EXERCISE INSTRUCTIONS
In the entries that follow, the lines from the one with "Task: Switch on Huawei Push Kit toggle" through the one with "Given: Click the stopwatch" are the ones to write out, exactly and with both ends included. Nothing else should appear.

MATERIAL FOR THIS TASK
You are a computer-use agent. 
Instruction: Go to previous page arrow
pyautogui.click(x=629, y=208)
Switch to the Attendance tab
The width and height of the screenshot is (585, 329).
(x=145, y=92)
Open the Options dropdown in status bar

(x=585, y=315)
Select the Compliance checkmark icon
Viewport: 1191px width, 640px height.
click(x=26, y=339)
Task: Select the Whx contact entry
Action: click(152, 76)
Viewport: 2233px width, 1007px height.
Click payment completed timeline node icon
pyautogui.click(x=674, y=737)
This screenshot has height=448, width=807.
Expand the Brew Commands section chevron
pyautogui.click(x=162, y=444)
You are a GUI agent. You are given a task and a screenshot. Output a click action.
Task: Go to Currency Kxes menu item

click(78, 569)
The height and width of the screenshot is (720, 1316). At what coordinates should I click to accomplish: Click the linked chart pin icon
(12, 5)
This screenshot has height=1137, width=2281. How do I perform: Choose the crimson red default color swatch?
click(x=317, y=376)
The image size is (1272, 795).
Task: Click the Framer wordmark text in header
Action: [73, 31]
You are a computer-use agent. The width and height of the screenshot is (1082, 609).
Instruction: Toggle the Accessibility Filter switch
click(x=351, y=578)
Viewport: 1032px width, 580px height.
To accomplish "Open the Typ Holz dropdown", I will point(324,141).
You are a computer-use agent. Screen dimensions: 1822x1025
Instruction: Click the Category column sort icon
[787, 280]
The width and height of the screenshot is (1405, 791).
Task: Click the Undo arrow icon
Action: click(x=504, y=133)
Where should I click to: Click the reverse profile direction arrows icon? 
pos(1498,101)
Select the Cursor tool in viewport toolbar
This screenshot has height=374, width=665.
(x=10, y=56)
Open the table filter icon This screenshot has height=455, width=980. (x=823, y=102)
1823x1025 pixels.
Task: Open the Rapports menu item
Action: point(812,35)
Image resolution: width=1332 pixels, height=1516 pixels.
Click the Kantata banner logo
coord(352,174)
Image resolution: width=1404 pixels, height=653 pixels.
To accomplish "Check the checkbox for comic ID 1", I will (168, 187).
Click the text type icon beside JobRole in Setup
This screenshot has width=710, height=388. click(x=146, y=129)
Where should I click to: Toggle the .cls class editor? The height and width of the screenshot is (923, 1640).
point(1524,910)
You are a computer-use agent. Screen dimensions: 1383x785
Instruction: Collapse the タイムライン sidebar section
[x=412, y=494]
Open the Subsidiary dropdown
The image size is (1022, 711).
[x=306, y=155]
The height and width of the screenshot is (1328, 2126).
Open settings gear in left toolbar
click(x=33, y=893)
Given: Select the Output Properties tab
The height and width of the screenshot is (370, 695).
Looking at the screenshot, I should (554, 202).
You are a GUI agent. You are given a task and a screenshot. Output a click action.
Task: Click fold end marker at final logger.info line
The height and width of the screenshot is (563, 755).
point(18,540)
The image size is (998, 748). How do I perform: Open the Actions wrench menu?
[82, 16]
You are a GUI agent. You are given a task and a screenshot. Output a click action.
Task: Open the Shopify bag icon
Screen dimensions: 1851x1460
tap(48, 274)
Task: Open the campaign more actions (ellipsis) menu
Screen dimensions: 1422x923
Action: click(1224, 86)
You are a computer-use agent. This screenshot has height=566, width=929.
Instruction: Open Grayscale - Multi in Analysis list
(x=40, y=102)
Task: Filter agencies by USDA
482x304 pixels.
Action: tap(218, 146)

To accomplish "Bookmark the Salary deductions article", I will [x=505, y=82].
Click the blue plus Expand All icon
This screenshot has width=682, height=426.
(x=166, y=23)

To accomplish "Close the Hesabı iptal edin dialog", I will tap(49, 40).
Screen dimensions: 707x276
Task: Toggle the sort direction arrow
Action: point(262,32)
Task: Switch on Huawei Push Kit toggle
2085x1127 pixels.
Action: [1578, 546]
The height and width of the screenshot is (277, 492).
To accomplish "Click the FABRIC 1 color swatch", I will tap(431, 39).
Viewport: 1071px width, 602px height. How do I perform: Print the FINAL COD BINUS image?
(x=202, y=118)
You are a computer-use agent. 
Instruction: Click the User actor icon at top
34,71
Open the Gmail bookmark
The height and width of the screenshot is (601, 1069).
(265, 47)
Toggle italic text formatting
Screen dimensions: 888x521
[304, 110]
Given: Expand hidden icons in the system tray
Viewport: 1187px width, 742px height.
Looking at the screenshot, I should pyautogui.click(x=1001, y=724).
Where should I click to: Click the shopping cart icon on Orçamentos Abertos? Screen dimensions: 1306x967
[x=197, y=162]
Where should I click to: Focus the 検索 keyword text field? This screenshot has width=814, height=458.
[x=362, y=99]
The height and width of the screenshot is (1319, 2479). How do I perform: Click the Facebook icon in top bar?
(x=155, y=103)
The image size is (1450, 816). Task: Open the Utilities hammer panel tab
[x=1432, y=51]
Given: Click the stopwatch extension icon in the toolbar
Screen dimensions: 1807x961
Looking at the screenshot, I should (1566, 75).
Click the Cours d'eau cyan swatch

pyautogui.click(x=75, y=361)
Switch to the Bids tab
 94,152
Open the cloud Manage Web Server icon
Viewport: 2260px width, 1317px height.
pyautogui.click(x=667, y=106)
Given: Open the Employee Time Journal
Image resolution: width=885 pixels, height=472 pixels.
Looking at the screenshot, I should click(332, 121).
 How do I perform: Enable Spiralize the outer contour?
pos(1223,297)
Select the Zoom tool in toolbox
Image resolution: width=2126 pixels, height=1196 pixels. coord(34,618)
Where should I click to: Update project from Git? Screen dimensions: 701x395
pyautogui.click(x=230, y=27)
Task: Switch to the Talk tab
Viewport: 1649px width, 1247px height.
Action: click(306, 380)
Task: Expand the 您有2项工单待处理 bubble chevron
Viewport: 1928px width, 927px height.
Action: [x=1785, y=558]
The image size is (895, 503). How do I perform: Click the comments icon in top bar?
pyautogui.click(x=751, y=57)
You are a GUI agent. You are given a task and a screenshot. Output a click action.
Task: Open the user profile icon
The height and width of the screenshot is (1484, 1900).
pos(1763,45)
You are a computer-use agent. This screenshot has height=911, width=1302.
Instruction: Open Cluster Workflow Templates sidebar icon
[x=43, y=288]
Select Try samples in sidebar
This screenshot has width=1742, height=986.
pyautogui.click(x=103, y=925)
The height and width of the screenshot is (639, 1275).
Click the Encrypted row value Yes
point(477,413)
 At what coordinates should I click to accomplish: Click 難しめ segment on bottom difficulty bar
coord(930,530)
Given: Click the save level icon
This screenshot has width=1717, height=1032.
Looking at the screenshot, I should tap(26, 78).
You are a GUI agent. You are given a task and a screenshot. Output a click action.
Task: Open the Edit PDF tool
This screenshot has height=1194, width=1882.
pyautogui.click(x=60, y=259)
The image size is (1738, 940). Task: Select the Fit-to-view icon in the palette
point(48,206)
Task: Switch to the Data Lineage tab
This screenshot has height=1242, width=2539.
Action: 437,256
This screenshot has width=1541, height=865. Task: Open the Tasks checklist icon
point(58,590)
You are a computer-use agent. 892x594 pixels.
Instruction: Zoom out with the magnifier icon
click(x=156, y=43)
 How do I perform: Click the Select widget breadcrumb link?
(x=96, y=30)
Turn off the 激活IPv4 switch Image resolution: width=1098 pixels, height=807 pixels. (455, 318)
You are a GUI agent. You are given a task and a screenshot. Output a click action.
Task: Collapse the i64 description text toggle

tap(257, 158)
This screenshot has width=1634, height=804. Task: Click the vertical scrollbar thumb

PROBLEM SOLUTION
Task: Switch on Huawei Push Kit toggle
2085x1127 pixels.
Action: [1578, 546]
The height and width of the screenshot is (277, 492).
To accomplish "Click the FABRIC 1 color swatch", I will tap(431, 39).
Viewport: 1071px width, 602px height. How do I perform: Print the FINAL COD BINUS image?
(x=202, y=118)
You are a computer-use agent. 
Instruction: Click the User actor icon at top
34,71
Open the Gmail bookmark
The height and width of the screenshot is (601, 1069).
(265, 47)
Toggle italic text formatting
Screen dimensions: 888x521
[304, 110]
Given: Expand hidden icons in the system tray
Viewport: 1187px width, 742px height.
Looking at the screenshot, I should pyautogui.click(x=1001, y=724).
Where should I click to: Click the shopping cart icon on Orçamentos Abertos? Screen dimensions: 1306x967
[x=197, y=162]
Where should I click to: Focus the 検索 keyword text field? This screenshot has width=814, height=458.
[x=362, y=99]
The height and width of the screenshot is (1319, 2479). How do I perform: Click the Facebook icon in top bar?
(x=155, y=103)
The image size is (1450, 816). Task: Open the Utilities hammer panel tab
[x=1432, y=51]
Given: Click the stopwatch extension icon in the toolbar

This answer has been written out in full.